Not sure what's so awful about seeing porn programming titles.


To each his own I guess.


----------



## SDizzle (Jan 1, 2007)

They added the "hide adult programming" to the parental tab......but I'm not sure if that has gone national yet or still in CE?? But, that way the channels are completely gone from the guide, does that also keep it from the search results?


----------



## davring (Jan 13, 2007)

Young ones in the house. When my grandkids are over I watch the 7 year old closely


----------



## Sirshagg (Dec 30, 2006)

glennb said:


> Not sure what's so awful about seeing porn programming titles.
> 
> 
> To each his own I guess.


Sometimes even the titles are rather explicit.


----------



## Lee L (Aug 15, 2002)

Sirshagg said:


> Sometimes even the titles are rather explicit.


We have no kids and reading things in the guide does not bother me so it does not matter in my home now, but I have been amazed at the titles I have seen, describing sexual acts and functions. I was kind of surprised that some family group has not started a crusade. I know if I had kids I would not want them reading those titles.


----------



## sdicomp (Sep 12, 2006)

SDizzle said:


> They added the "hide adult programming" to the parental tab......but I'm not sure if that has gone national yet or still in CE?? But, that way the channels are completely gone from the guide, does that also keep it from the search results?


I don't think it has gone national yet. Only on the R15.


----------



## Ken S (Feb 13, 2007)

SDizzle said:


> They added the "hide adult programming" to the parental tab......but I'm not sure if that has gone national yet or still in CE?? But, that way the channels are completely gone from the guide, does that also keep it from the search results?


The hide adult function only seems to block those adult channels int the 500s range. There's no way to remove all of the adult titles/descriptions from functions like search.

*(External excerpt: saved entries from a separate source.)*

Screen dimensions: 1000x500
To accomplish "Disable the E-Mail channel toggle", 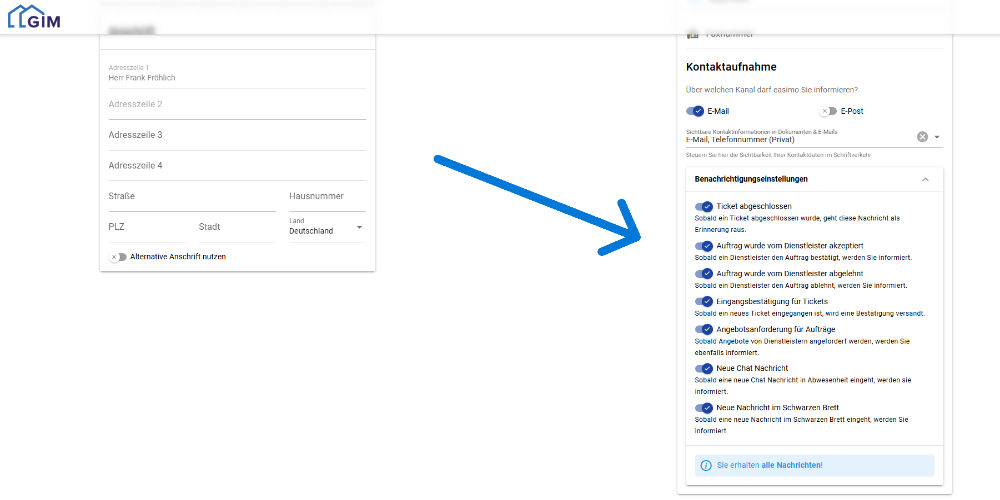I will [x=695, y=111].
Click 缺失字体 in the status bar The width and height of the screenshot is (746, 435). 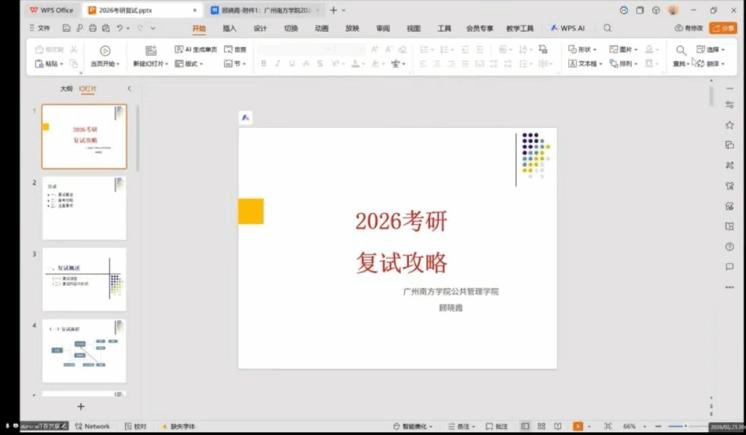(x=177, y=426)
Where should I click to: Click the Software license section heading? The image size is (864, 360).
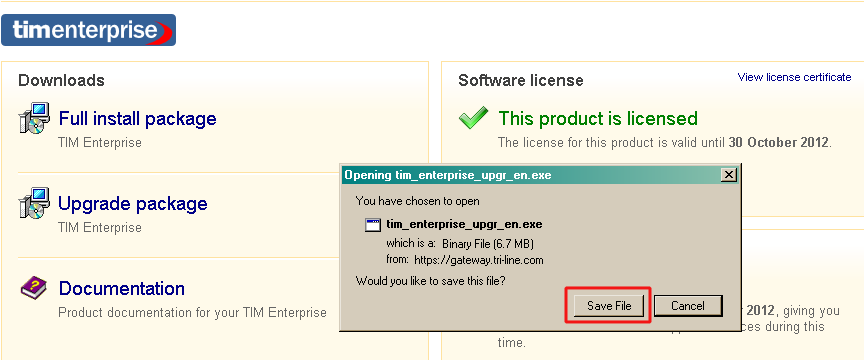pos(521,80)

If you use the parental controls for channel block and ratings block you can pretty much prevent the material from being viewed, but the titles will still show in places, sometimes the descriptions will show and in some instances the material can be downloaded from the DoD area.


----------



## Redlinetire (Jul 24, 2007)

Is this in the Wish List for the HR20? I don't remember seeing it...


----------



## Thinker3932 (Apr 12, 2006)

You have the V-Chip set? Whenever I pull up the guide or search it, I get Blocked Title for everything PG-13 and above.


----------



## Redlinetire (Jul 24, 2007)

It blocks the guide, but not search. Search still shows the full title, when you select it, it then shows 'Blocked Title'


----------



## Dessinge (Jul 3, 2007)

glennb said:


> Not sure what's so awful about seeing porn programming titles.
> 
> 
> To each his own I guess.


Because it a) clutters search for titles I am interested in taping and b) like others said the titles are explicit and ridiculous. Even if I didn't have kids in the house I wouldn't want to see that garbage (and I'm not a prude).

Like you said to each his own, but D* is not truly allowing you to filter out those explicit channels completely.

I hope taking it out of searches even when channels are not on favorites gets prioritized by D* in future updates.


----------